▶ **Brief**: Write out, without any change, the lines in the material below that run from the line with "la politica editorial, el" through the line with "[Search] (699, 50)", both included.
▶
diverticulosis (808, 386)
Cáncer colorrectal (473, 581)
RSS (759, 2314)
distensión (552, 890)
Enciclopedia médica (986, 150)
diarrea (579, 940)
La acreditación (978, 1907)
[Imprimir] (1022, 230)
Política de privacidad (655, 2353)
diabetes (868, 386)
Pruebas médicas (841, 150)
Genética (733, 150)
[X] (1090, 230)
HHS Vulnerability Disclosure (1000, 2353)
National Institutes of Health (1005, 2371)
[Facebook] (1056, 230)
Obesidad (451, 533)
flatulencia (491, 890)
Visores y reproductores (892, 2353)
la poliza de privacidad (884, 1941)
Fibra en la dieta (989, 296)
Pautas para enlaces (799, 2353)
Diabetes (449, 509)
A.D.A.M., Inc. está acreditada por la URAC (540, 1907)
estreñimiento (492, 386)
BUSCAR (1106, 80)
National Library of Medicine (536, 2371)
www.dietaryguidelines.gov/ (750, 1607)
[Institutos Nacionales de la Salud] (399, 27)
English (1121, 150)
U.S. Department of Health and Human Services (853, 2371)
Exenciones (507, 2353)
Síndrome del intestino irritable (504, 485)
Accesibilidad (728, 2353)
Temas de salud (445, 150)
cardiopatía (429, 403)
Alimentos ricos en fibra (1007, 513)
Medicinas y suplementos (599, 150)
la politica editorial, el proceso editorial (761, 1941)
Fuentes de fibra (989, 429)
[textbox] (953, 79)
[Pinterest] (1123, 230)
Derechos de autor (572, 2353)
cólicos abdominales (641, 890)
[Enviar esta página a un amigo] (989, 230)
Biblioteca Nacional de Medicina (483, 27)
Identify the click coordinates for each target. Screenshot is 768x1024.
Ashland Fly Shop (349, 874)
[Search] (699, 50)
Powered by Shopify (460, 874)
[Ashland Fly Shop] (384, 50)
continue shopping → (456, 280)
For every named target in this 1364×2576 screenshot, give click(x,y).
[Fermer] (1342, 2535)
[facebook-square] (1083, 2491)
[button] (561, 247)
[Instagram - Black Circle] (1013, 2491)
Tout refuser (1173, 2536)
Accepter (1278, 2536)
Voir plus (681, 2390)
◀
▶ **Answer space**:
la politica editorial, el proceso editorial (761, 1941)
Fuentes de fibra (989, 429)
[textbox] (953, 79)
[Pinterest] (1123, 230)
Derechos de autor (572, 2353)
cólicos abdominales (641, 890)
[Enviar esta página a un amigo] (989, 230)
Biblioteca Nacional de Medicina (483, 27)
Identify the click coordinates for each target. Screenshot is 768x1024.
Ashland Fly Shop (349, 874)
[Search] (699, 50)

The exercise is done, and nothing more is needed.